Применительно к определенным категориям осуждаемых пределы назначения наказания оказываются более узкими по сравнению с санкцией той статьи, по которой квалифицированы действия лица. Такая ситуация возникает ввиду предусматриваемых в Общей части уголовного законодательства запретов на применение конкретного вида наказания к определенной категории лиц (например, смертной казни – к женщинам, к мужчинам старше 65 лет и т. д.) либо когда установлены ограничения в части размеров, срока наказания (например, срока лишения свободы, ареста – к несовершеннолетним). И в этих случаях, следовательно, имеет место несовпадение законодательных пределов назначения наказания и санкции статьи. Забвение этого положения нередко порождает ошибки в правоприменении.

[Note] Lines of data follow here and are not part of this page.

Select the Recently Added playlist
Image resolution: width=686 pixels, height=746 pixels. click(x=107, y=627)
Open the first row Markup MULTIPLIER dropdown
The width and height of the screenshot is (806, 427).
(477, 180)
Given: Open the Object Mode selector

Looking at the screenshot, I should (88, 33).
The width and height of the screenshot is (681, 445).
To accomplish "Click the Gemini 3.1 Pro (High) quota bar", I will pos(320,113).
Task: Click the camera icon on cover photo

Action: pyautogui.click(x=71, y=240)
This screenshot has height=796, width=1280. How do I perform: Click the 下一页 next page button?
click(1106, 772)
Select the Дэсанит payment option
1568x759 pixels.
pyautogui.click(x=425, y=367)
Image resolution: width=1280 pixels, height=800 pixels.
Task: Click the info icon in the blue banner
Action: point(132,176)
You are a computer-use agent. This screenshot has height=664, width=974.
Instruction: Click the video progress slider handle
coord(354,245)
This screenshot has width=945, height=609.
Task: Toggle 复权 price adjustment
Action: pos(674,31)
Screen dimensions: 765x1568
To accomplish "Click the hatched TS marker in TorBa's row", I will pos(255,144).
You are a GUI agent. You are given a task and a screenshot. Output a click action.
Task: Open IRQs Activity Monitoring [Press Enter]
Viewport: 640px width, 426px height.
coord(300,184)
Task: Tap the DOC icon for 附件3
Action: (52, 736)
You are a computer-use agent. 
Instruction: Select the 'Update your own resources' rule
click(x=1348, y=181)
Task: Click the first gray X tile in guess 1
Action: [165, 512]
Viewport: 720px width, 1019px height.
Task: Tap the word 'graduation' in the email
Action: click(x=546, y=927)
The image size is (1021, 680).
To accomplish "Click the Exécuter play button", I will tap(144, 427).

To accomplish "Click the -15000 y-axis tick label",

Смягченные верхние пределы имеют место также при наличии определенных обстоятельств, указанных в уголовном законе, когда срок или размер наказания не могут превышать следующего порога максимума исчислимого вида наказания, предусмотренного соответствующей статьей Особенной части УК РФ:
– при наличии в деле соответствующих смягчающих обстоятельств (и отсутствии отягчающих обстоятельств) – трех четвертей максимума санкции (ст. 62). Так, Я. был осужден за убийство к 13 годам лишения свободы. Президиум Верховного Суда РФ изменил приговор и кассационное определение и снизил Я. срок наказания за убийство до 11 лет 3 месяцев, указав, что в присутствии в деле указанных в законе смягчающих обстоятельств (в том числе явки с повинной) и отсутствии отягчающих суд не мог назначить срок более трех четвертей максимума санкции (15 лет)[64];
– при вердикте присяжных заседателей о снисхождении к виновному – двух третей максимума санкции (ч. 1 ст. 65). В силу указанных обстоятельств Президиум Верховного Суда РФ снизил наказание осужденным X. и др., а также К. до двух третей максимального срока лишения свободы[65]. В случае, если санкция статьи предусматривает пожизненное лишение свободы или смертную казнь, эти виды наказания не применяются, а наказание назначается в обычных пределах санкции статьи;
– при неоконченном преступлении: на стадии приготовления – половины, а при покушении – трех четвертей максимума срока или размера наказания по санкции. Ввиду нарушения судами упомянутого положения кассационная и надзорная инстанции вынуждены изменять приговоры, как правило, снижая наказание до нового максимального предела[66].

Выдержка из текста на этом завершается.